Understanding Food Bank Use
Since autumn last year a ‘virtual food bank’ has operated across the Roseland. Truro Food bank, an organisation that distributes free food to local people in crisis from premises in Truro and Highertown, had long been concerned that some people were in real need of help on the Roseland, but couldn’t afford to travel to Truro to access this support. So they have set up a virtual food bank system, where people in need on the Roseland can obtain a voucher from local surgeries, schools and churches and call the number on the voucher to request food aid. A van from Truro Food Bank then delivers food straight to their home.
Whilst commending the volunteers at Truro Food Bank for their initiative and compassion I know many of you will also share my deep concern that such charity could be necessary on our very doorsteps. The growth in food banks is not limited to Cornwall. Since 2005, a network of food aid provision has grown rapidly nationwide, with food banks springing up in churches and community centres across Britain, providing free basic food stuffs to those in need.
The demand for these services is there and is growing further. A Church Action on Poverty report, published in May 2013, estimated that over 500,000 people in the UK were reliant on food aid from a variety of providers. Sadly this figure looks set to be outstripped this year.
The scale of change this represents in the charitable geography of the UK cannot be underestimated. Village halls that used to host jumble sales to raise funds to combat famine continents away now play mute witness to local people waiting to receive free food to meet pressing domestic need.
Change has happened, and it is deeply undesirable.
Like many MPs, from all parties, my first reaction to this developing phenomenon was to focus on doing all I could to help the individuals using food banks. Every week to this day my constituency office team are out and about in local food banks, including Truro and Highertown, offering free and expert benefits, skills, debt management and jobs advice to people collecting food aid.
I am pleased to report that working alongside Foodbank volunteers we have been able to make a real difference, from the pensioner who didn’t know he was eligible for Pension Credit, to the homeless man now in accommodation and training for work.
However, as welcome as these individual resolutions are, they are increasingly not enough. As my own local experiences have taught me, food bank use in the UK is now of such a scale, and the factors driving it so complex, that if we are to have any hope of addressing it, we must first fully understand it.

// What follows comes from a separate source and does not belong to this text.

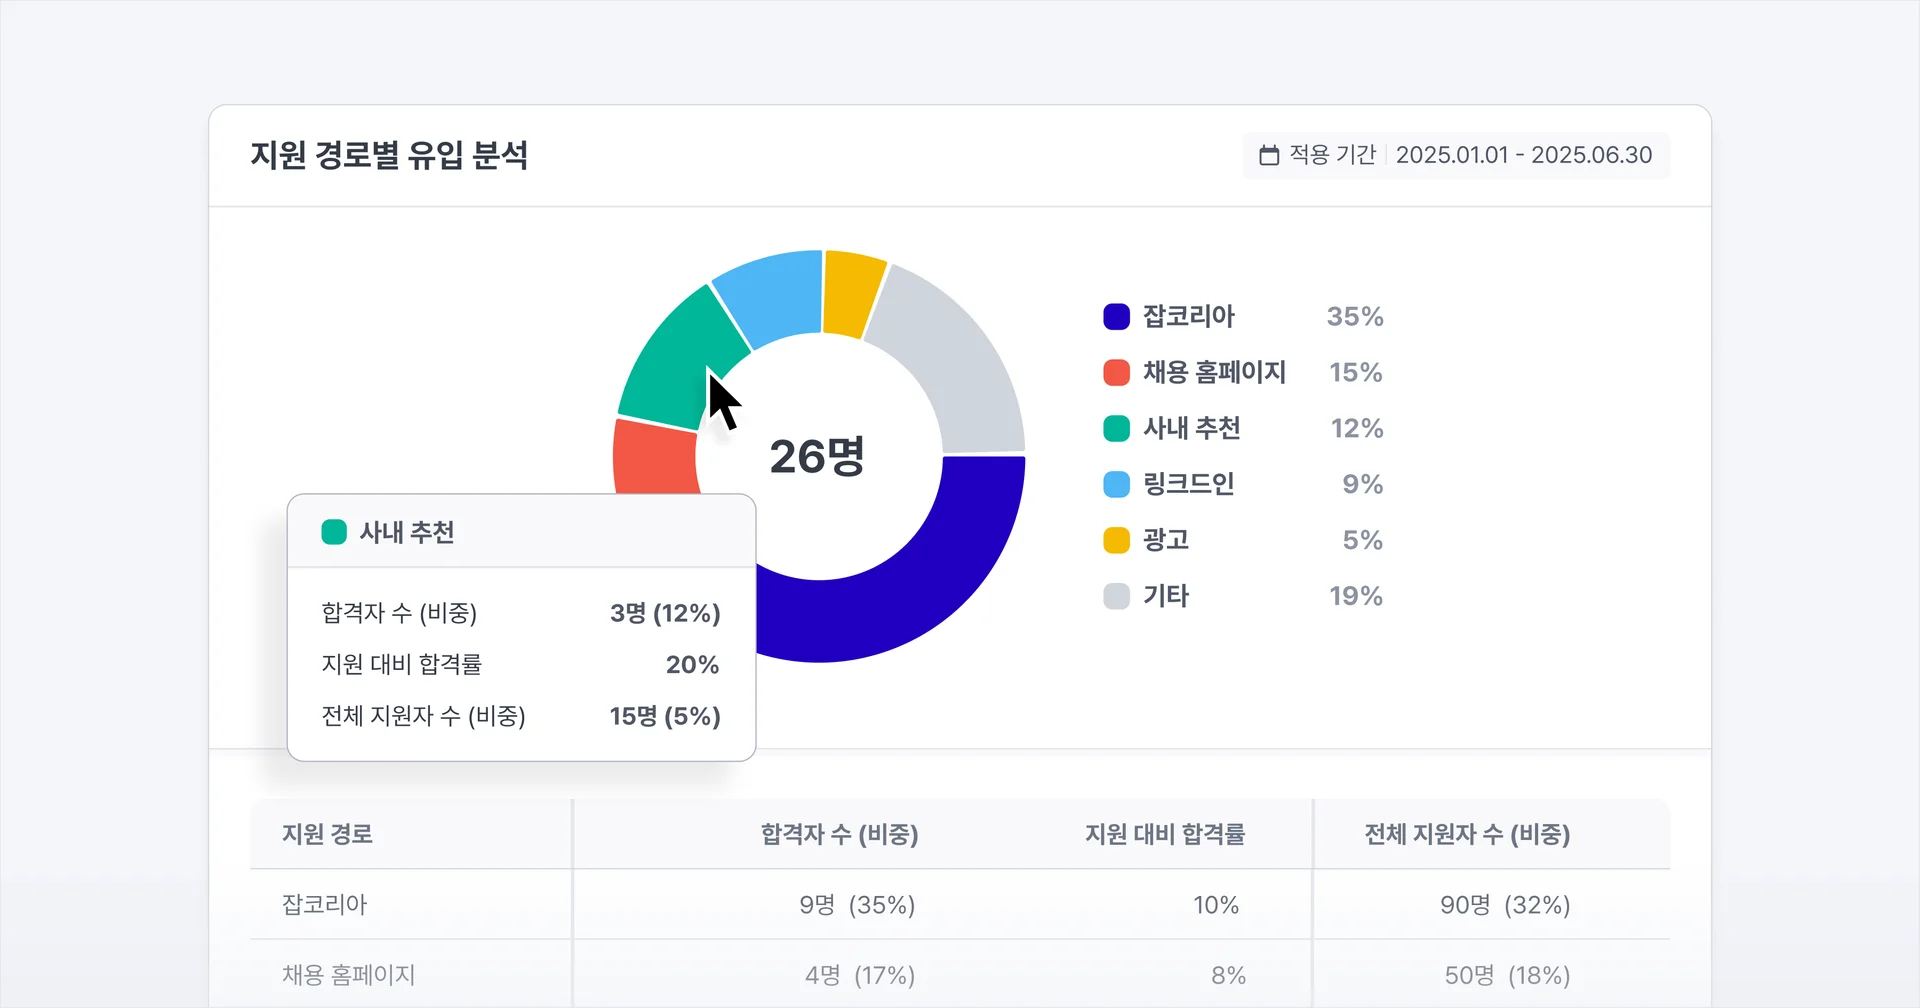
Task: Select the 사내 추천 legend marker
Action: point(1114,428)
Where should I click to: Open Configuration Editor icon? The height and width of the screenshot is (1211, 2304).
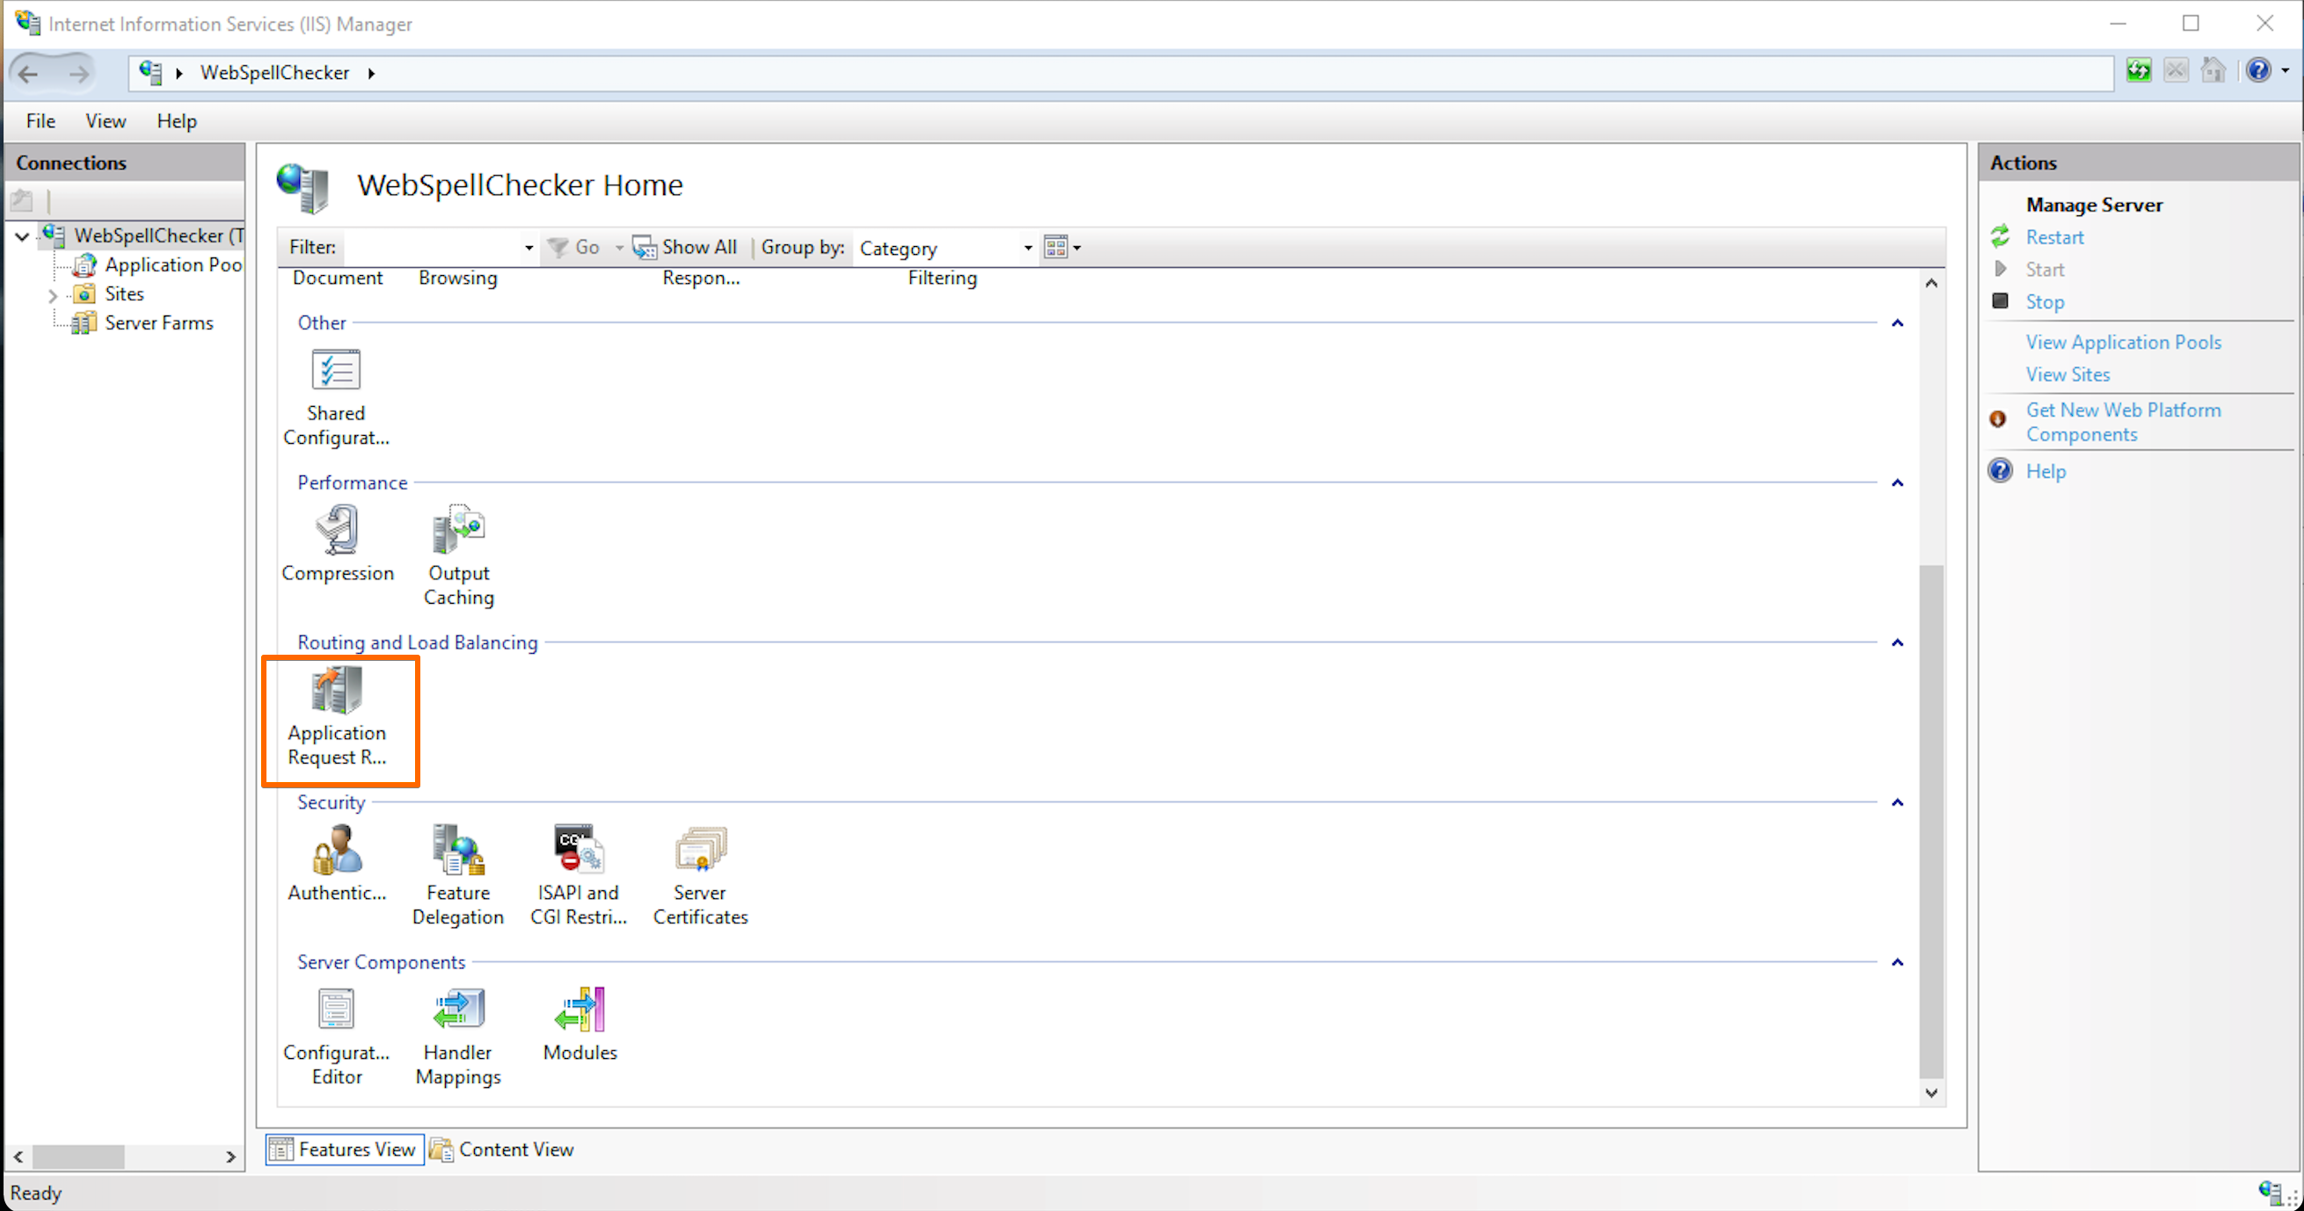[336, 1012]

This is why last month I chaired a conference in Parliament on food aid. The Conference, hosted by the Parliamentary Office of Science and Technology, saw academics from all over the UK come together with food bank volunteers to share their findings on why people are using food banks. This sharing of knowledge was most helpful and revealed that there is currently a paucity of robust evidence for why so many people are using food banks. This gap in understanding has been filled by a highly politicised and emotive debate, generating more heat than light.
I belong to a group in Parliament that is seeking to plug this gap in understanding, building on the knowledge shared at the Conference. The All Party Parliamentary Group for Hunger and Food Poverty has launched an inquiry into hunger and food poverty, and will considering evidence from around the UK. I am privileged to serve as Secretary of the Group, under the Chairmanship of the Rt Hon Frank Field MP and the Bishop of Truro, the Rt Rev Tim Thornton.
The distinctly Cornish complexion of the Group is a reflection of the very real poverty that exists alongside the Duchy’s vibrant culture and undoubted beauty. The Report arising from the Inquiry, due to be published in the autumn, will be an informed and challenging contribution to the debate surrounding food bank usage in Britain, enabling better understanding of the factors behind this phenomenon, with that understanding pointing the way to how we can best address the real need that exists.
I will be submitting an evidence paper myself, drawing on the experience of my team and I in local food banks.
Whilst some on the left have been quick to hijack the debate on food bank use as another means of opposing the Government’s reforms to welfare, I think we should be looking at more long term trends. The Coalition is putting an extra £1 billion into the budget that provides support for the poorest in our society, and has helped over a 1.5 million people into work since 2010.
Help into work, and support for those outside employment, is being boosted, not lessened. As such I believe that we need to look at the bigger picture, at how as the world changes, becoming increasingly complex and globalised, some people are falling through the cracks.
Just as new technologies demand new skills to enable secure and well paid employment, the increasingly online focus of much help and support can be obstacles for some of those that need this help the most. Meanwhile global developments have seen the price of housing, fuel and food rise sharply over the past decade. These factors can combine to cause chronic and sustained food insecurity, leading to food bank use.
I look forward to exploring these themes further with my APPG colleagues and hope that, by increased understanding, we can build a future where food banks, virtual or otherwise, are no longer needed on the Roseland.